-- Begin TASK MATERIAL --
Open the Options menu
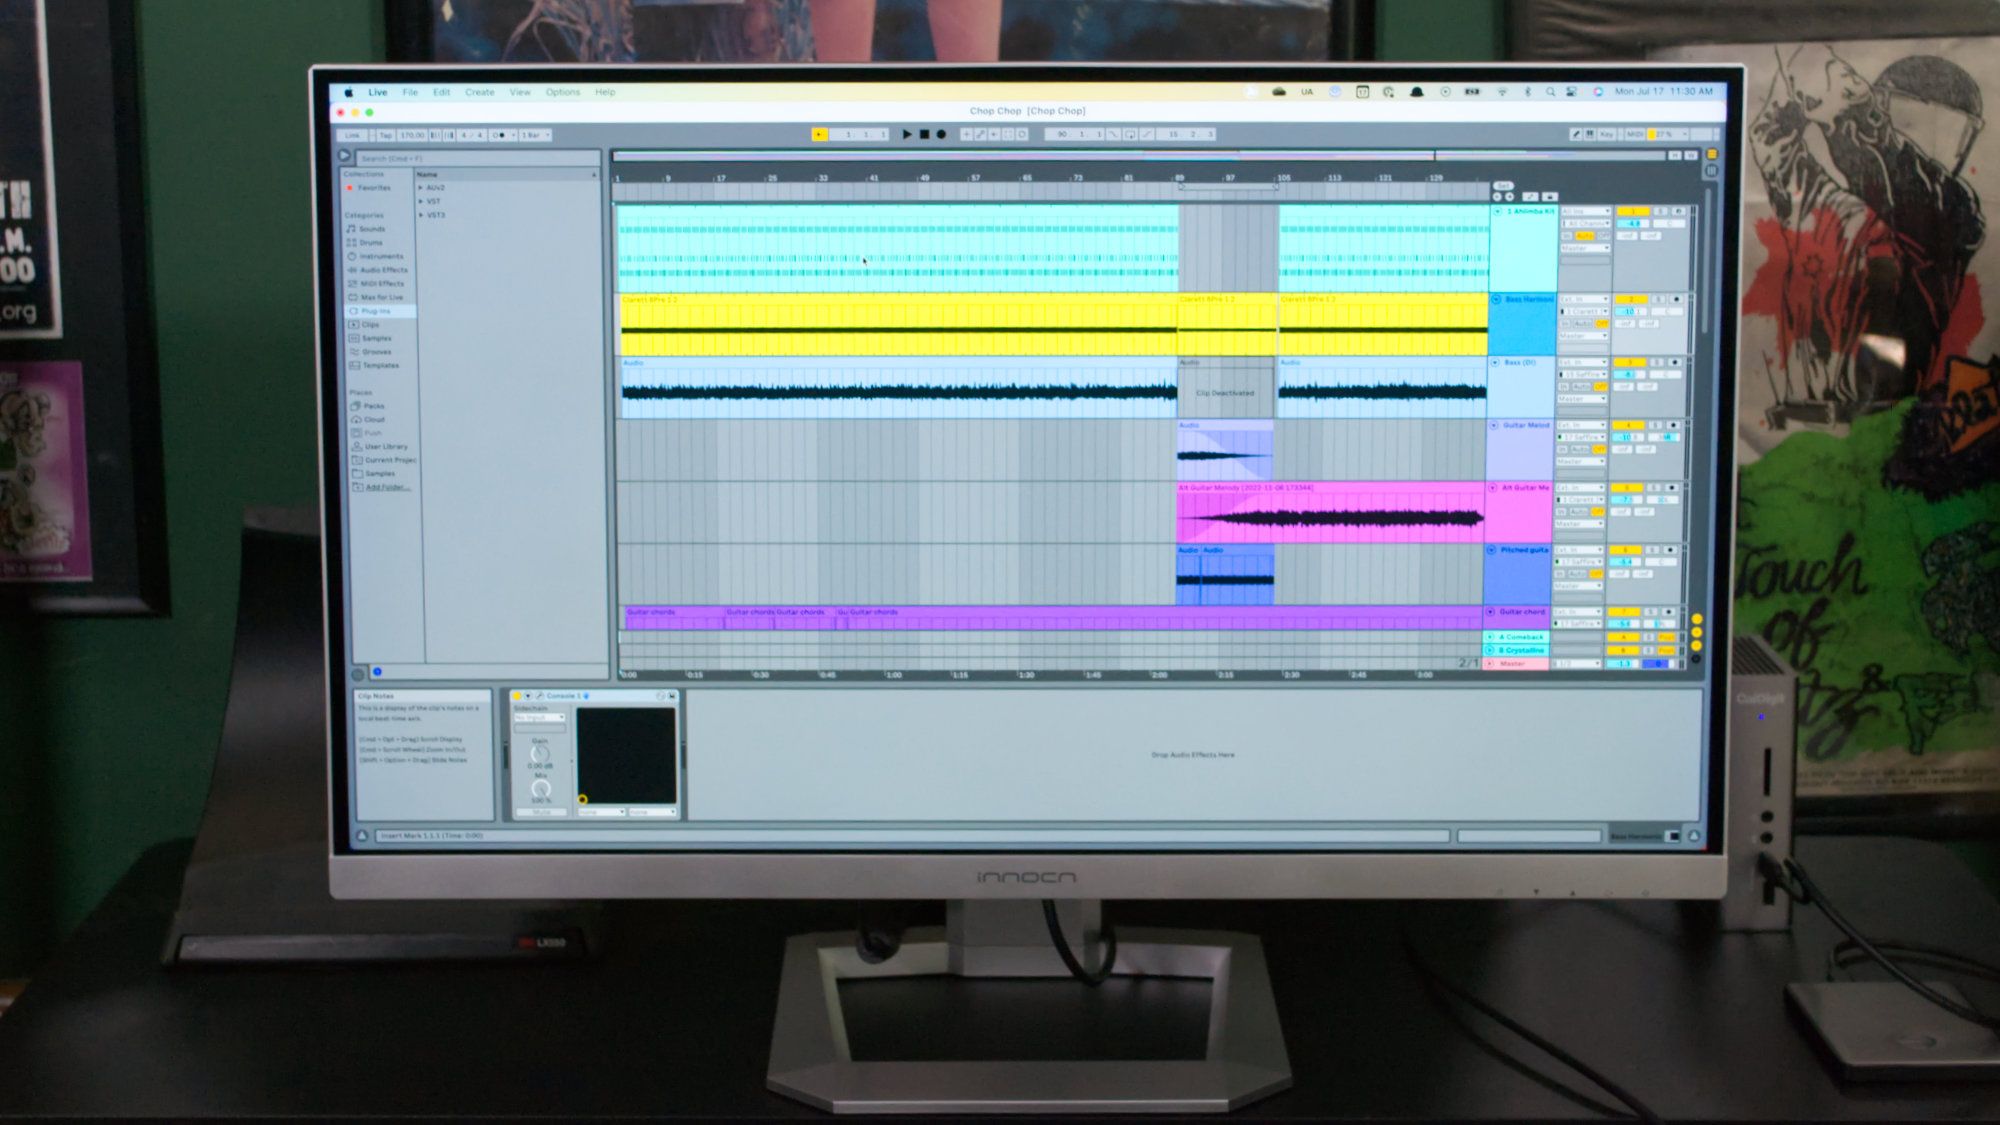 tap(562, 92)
-- End TASK MATERIAL --
-- Begin TASK MATERIAL --
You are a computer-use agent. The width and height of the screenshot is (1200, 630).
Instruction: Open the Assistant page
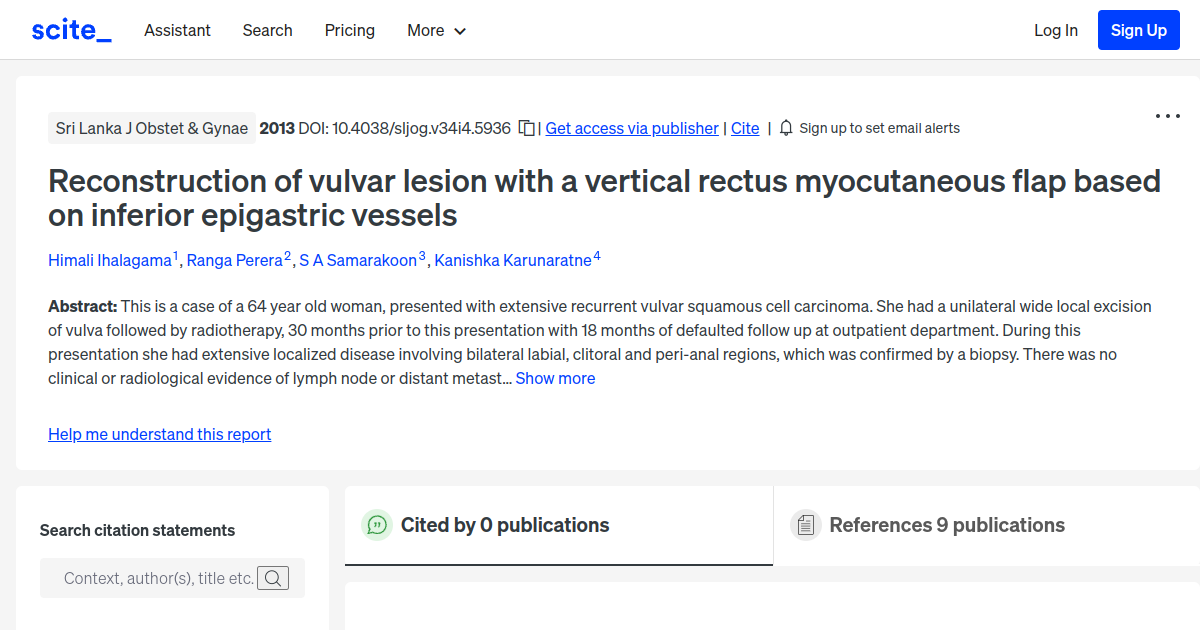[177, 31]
-- End TASK MATERIAL --
■ **WHAT IS EXPECTED**
Extract each line from the rows above that contains the string "Open". Capitalization must match.

■ **EXERCISE ANSWER**
Open the Options menu
Instruction: Open the Assistant page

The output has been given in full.